Now, if only we had an administration that believed its experts and a majority party in the Senate that would pass a Defense Reauthorization Bill...
The Electoral College has voted, and with no surprises, as of 16:37 Chicago time Joe Biden has received the requisite 270 votes to be elected President of the United States. And yet, we had a few surprises today:
Finally, John le Carré died at 89 yesterday. Time to revisit Josephine Livingstone's review of "the glorious return of George Smiley," le Carré's 2017 novel A Legacy of Spies.
Just reviewing what I actually got up to yesterday, I'm surprised that I didn't post anything. I'm not surprised, however, that all of these articles piled up for me to read today:
- Dunn County, Wis., Democratic Party chair Bill Hogseth, writing in Politico, explains "why Democrats keep losing rural counties" like his.
- Ross Douthat asks, "why do so many Americans think the election was stolen?"
- Author Ben Judah explains why The Crown's portrayal of Prince Charles is wrong.
- The STBX administration's salted-earth activities include making the US citizenship test more political.
- The Federal Court for the District of Hawaii sentenced the corrupt former Honolulu police chief and his equally-corrupt ex-wife to prison for conspiracy, bank fraud, and other charges.
- The National Academy of Sciences has determined that a directed-microwave weapon sickened US diplomats in Havana, Cuba, but did not examine who fired it.
- Covid-19 has given us a whole new dictionary of workplace slang, according to 1843.
- The New Yorker's Alex Ross finds the moral closure of the 2004 film Downfall a little too facile.
- Divers in the Baltic Sea have found an Enigma coding device from May 1945.
- Though difficult to see from Chicago, a conjunction between Jupiter and Saturn will cause a rare double-planet effect this month, peaking when the planets are 6 arc-minutes apart on December 21st.
While I'm reading all of that, I've got a stew going in my Instant Pot (on slow-cooker mode).
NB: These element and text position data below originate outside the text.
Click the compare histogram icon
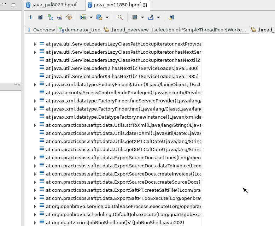[x=171, y=17]
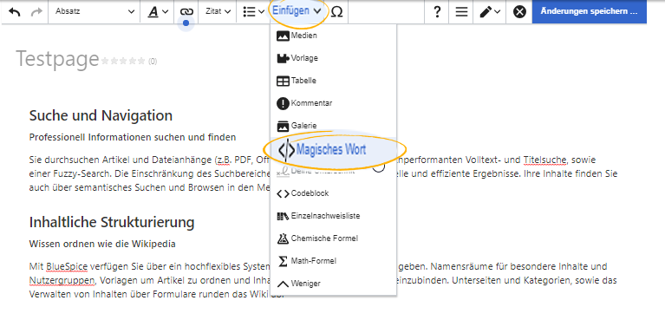
Task: Open the special character omega tool
Action: (x=336, y=12)
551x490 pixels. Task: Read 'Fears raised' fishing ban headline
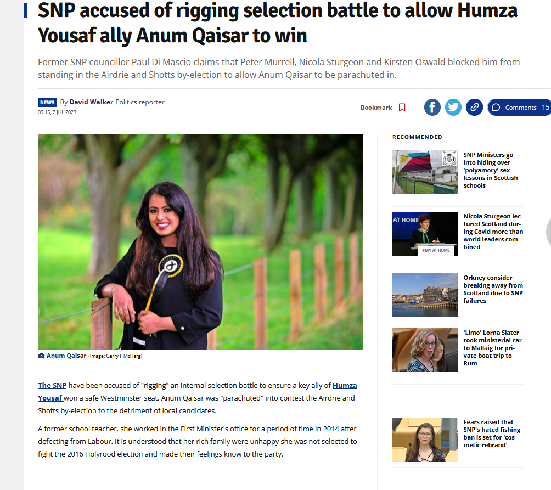(492, 433)
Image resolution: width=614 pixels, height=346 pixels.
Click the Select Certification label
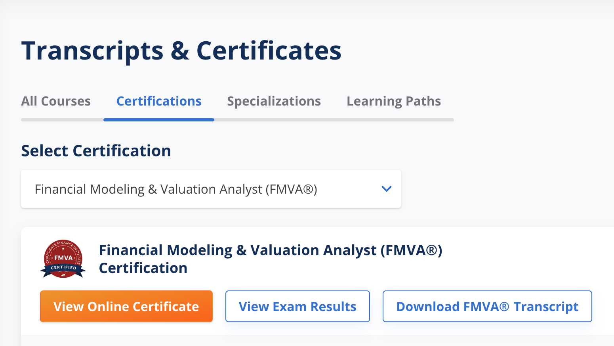coord(96,151)
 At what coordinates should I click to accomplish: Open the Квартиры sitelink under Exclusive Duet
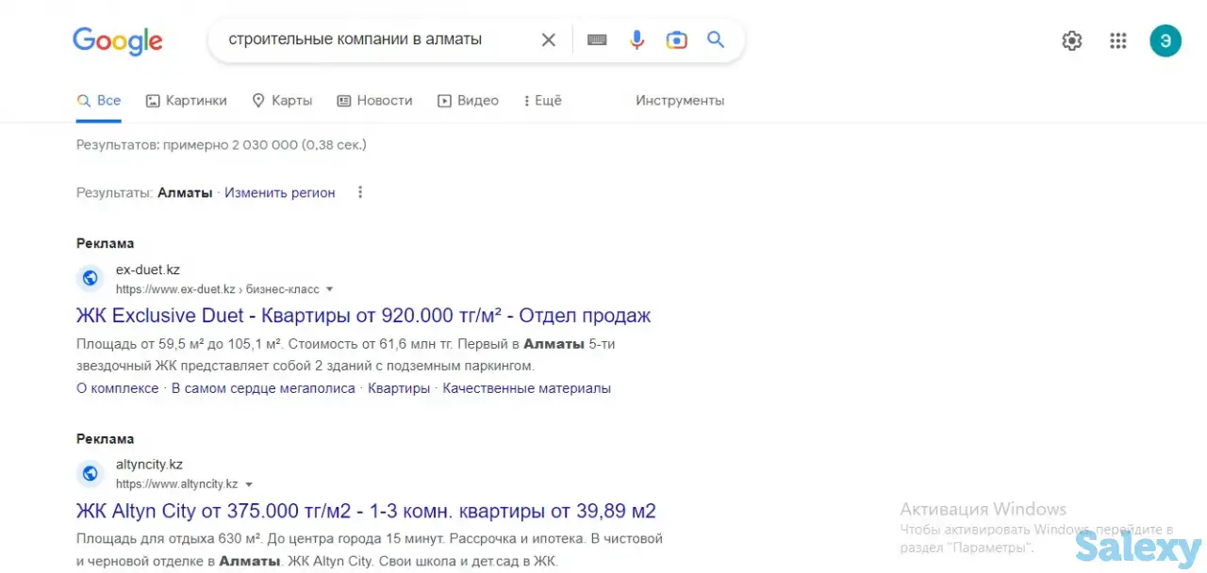[x=398, y=387]
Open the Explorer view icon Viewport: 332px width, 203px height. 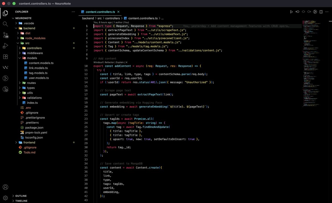point(5,13)
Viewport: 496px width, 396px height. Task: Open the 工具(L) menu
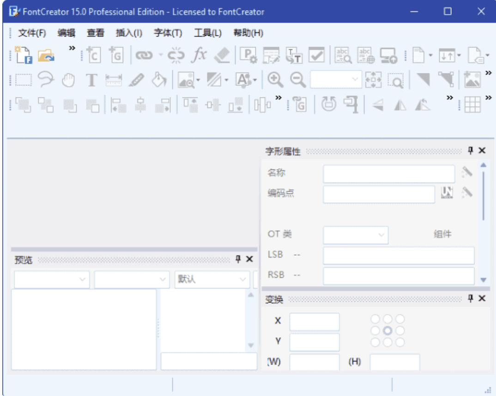(207, 33)
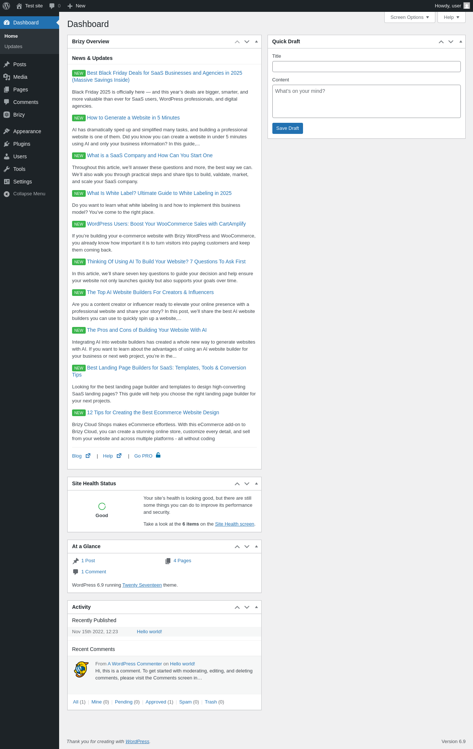Toggle the Brizy Overview panel collapse triangle
473x749 pixels.
coord(256,41)
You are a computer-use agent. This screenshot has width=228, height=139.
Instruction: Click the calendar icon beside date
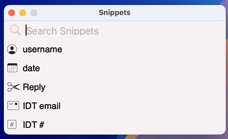(x=12, y=68)
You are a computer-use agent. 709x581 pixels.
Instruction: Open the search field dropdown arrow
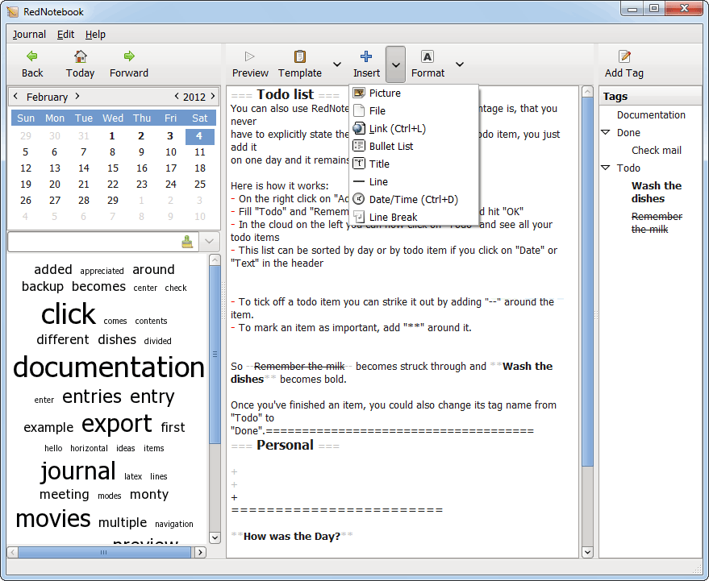pyautogui.click(x=208, y=242)
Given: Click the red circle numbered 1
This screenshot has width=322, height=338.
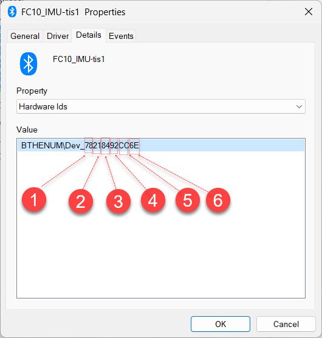Looking at the screenshot, I should [34, 199].
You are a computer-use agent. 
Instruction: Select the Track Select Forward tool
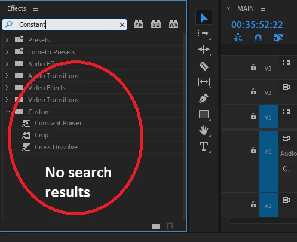[203, 33]
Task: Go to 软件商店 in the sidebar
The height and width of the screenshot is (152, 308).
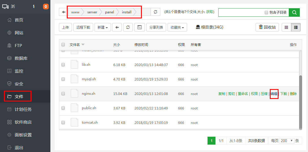Action: (x=23, y=122)
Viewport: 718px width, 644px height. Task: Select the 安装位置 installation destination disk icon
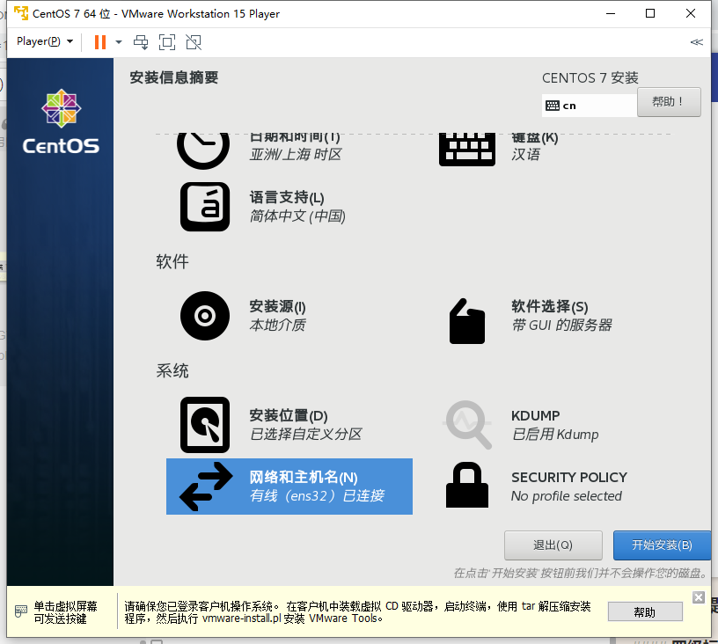click(205, 425)
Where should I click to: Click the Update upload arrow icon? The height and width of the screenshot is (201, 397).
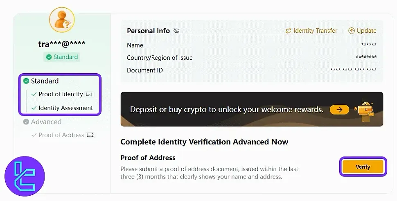351,31
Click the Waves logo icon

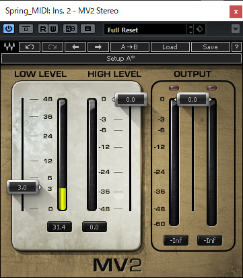coord(9,47)
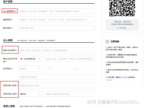Focus the 登录密码 password field
Image resolution: width=144 pixels, height=108 pixels.
(56, 20)
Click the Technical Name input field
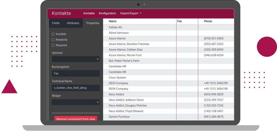This screenshot has width=277, height=131. pyautogui.click(x=76, y=88)
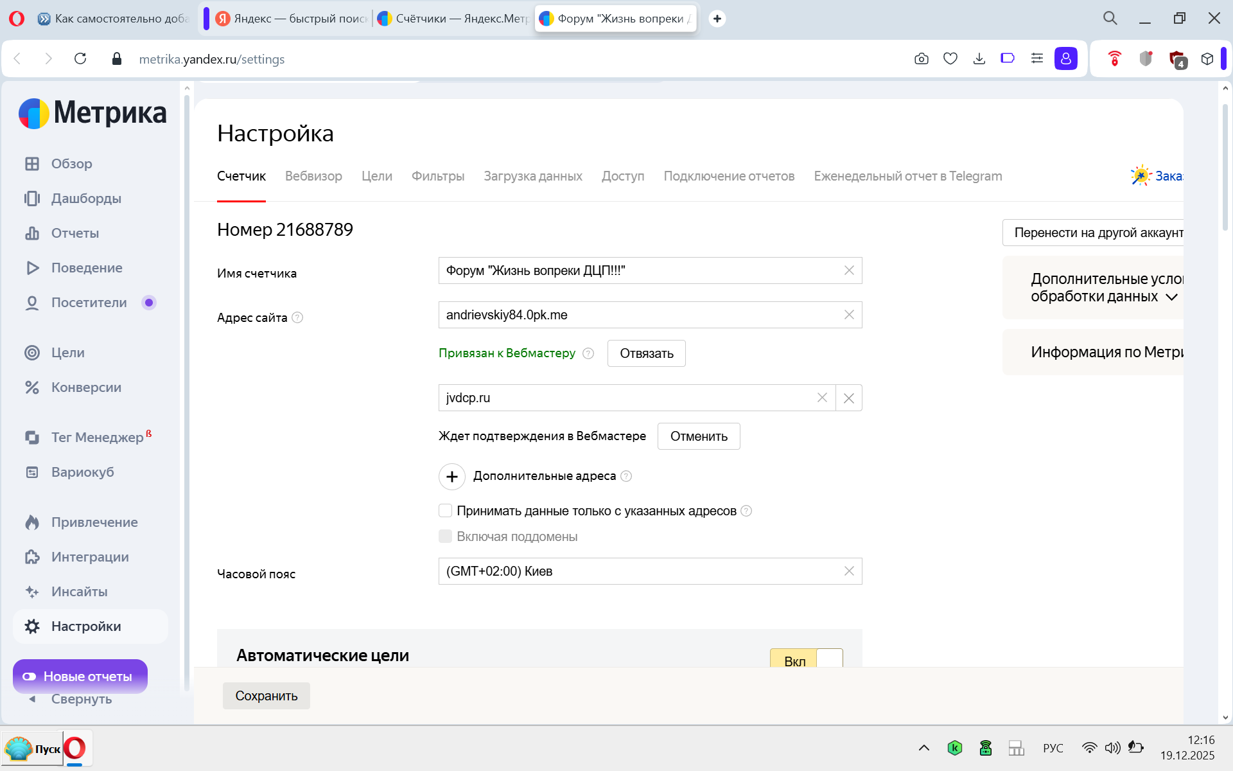Toggle the Новые отчеты switch
Screen dimensions: 1233x771
[30, 677]
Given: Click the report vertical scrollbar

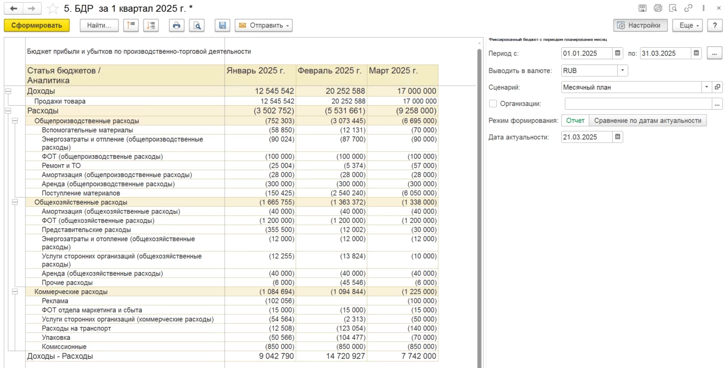Looking at the screenshot, I should point(479,203).
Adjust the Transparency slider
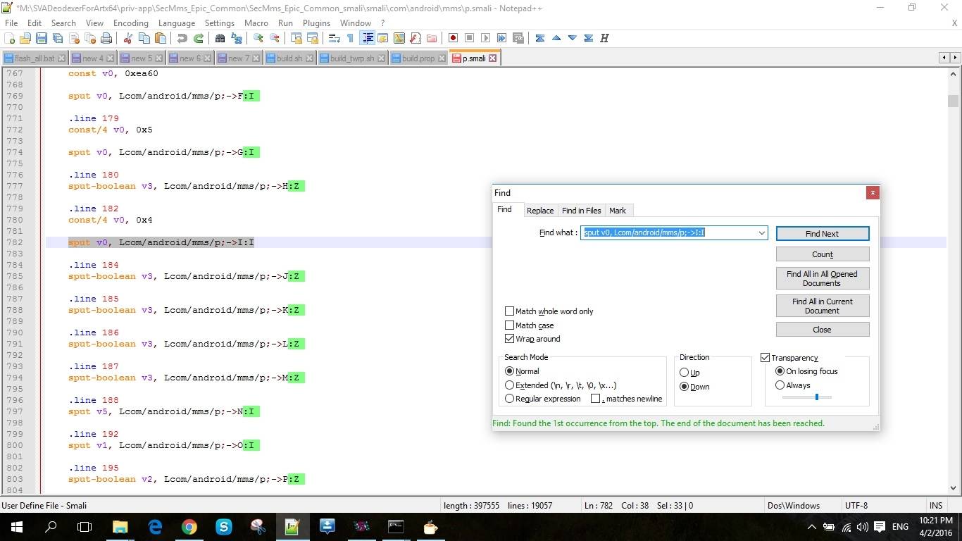This screenshot has width=962, height=541. tap(816, 397)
Unfortunately, it seems I underestimated the bulkiness of stew ingredients. I think I'll have a lot of leftovers:
So many things to read at lunchtime today:
- Philip Bump calls a video the soon-to-be-ex-president posted yesterday "the most petulant 46 minutes in American history."
- But whatever, because as David Graham points out, the STBXPOTUS is becoming irrelevant.
- As for voter fraud, and for accusing opponents of what you're actually the one doing, Georgia authorities have begun an investigation of a (Republican) Florida attorney who recommended to people that they illegally register to vote in Georgia ahead of the US Senate runoffs on January 5th, and even provided instructions.
- And speaking of lying about your opponents for political gain, the BBC calls bullshit on UK government claims that the EU would not have allowed the UK to approve the Pfizer vaccine as quickly as it did.
- If you live near Chicago, check out the Tribune's interactive map showing how every precinct in the six counties voted for president, US Senate, and the Fair Tax Amendment. As one of my friends pointed out, the line demarcating the Fair Tax vote between Evanston and Wilmette and the absence of such a demarcation on the Biden vote suggests that rich liberals say they're for fair taxes but don't actually vote for fair taxes.
- The National Science Foundation has released video from the Aricebo Observatory control tower showing its final collapse yesterday.
- Speaking of collapses, when you really think about it, Mount Rainier is actually the most dangerous volcano in the US. (Think: billions of liters of water locked up in its glaciers.)
- A shop in Kyoto has been selling mochi (grilled rice flour cakes) for over 1,000 years. And it's not even the oldest business in Kyoto.
- Google has made it easier for anyone, anywhere, to contribute to their Street View feature.
Finally, a year ago today I made some predictions about what could happen in the 2020 election. Turns out, "Option C" is true, and we're still waiting to see on a few others.